After our dose of culture and exercise we walked from our hotel in Port Ellen eastwards with a view to tasting as the 'big three' of Laphroaig, Lagavulin and Ardbeg. Lagavulin turned out to be closed, but we managed to get our fill of smokey peated whisky at the other two. Laphroaig provided us with a great museum of the distillery and generous tasting drams, but with less of the passion that was evident at Bruichladdich. We had heard that Ardbeg was the best for visitors, however, and we were not disappointed when we trekked the 3 miles out to it. After lunch in the cafe we took a tour of the distillery itself which was extremely informative and detailed the 5 main whiskies they sell today. The most interesting of these is the Alligator which uses charred casks to provide depth of flavour and smokiness to it. The inside of the barrels are burned to about an inch deep to the point where they crack like an alligator skin. The difference is marked from the rest of their whiskies which are all based on the same 10 Year Old - there is a much more complex and developed flavour which isn't harsh or aggressive like other peated whisky I have tried, such as the Laphroaig.

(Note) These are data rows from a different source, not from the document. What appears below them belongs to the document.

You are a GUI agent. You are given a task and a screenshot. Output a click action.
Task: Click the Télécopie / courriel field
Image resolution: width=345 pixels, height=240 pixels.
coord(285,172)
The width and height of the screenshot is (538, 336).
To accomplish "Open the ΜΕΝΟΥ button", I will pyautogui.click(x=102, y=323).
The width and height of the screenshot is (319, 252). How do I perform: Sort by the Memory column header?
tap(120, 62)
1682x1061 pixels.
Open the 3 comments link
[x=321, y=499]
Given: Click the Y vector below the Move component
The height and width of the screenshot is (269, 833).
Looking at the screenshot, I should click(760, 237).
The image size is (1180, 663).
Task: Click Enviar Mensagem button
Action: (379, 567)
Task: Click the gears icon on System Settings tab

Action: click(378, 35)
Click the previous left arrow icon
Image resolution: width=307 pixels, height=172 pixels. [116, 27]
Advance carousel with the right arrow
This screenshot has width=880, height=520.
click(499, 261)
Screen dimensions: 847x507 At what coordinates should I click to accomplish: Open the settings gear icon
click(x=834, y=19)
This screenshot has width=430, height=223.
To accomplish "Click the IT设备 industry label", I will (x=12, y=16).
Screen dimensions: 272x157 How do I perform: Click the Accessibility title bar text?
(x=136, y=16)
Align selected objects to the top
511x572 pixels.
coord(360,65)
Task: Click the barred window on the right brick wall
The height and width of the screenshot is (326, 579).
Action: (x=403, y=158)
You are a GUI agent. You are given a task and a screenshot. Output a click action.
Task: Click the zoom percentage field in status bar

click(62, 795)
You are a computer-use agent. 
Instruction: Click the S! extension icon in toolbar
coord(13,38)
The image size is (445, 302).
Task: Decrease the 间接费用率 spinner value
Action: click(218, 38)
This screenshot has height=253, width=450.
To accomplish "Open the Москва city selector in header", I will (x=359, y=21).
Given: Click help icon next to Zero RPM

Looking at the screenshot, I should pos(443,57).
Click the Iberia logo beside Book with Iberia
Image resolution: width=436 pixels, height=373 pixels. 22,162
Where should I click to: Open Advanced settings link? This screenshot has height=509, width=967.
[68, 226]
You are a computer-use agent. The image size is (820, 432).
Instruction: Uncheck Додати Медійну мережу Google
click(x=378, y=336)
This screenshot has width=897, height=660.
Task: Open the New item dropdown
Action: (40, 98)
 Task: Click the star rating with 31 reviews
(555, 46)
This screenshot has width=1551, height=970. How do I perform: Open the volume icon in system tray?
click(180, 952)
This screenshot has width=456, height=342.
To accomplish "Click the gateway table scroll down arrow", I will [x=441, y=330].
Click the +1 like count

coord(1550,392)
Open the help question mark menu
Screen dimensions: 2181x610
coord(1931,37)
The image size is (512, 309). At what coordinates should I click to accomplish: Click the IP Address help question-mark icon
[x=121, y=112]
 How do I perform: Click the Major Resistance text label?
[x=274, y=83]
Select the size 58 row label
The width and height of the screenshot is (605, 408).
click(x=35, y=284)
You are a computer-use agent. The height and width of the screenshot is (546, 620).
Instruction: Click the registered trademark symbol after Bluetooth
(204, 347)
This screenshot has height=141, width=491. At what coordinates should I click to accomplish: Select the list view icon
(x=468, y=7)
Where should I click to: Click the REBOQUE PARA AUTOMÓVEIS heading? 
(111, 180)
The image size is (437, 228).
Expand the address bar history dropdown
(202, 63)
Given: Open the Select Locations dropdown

Overall the trip taught me about both whisky and the Western Isles: I learned about the distillation process and about how much peat can affect taste, depending on how smoked it is, and about the differences in each distillery's styles. But more amazing was the island itself: it was simply stunning. The southern coast was rocky and rugged, with enormous cliffs on one end, bays on the other. The north was lush and covered in hidden beaches and beautiful sheer drops to the sea. In terms of it being a visitor 'attraction', I would recommend it as a destination to anyone. The people were extremely friendly, especially at the distilleries. They seem to love being there and working with something so historically rooted there. It was also cheap and easy to get to - the only problem was the issue of the designated driver when heading to the distilleries!

Stand-out Islay whiskies from the trip that are worth ordering when you are next stuck in a bar for what to order would be Ardbeg's Alligator, Bruichladdich's 16YO Bordeaux Casks, The Octomore or Bruichladdich's 'Peat'. Happy drinking and do visit for yourselves.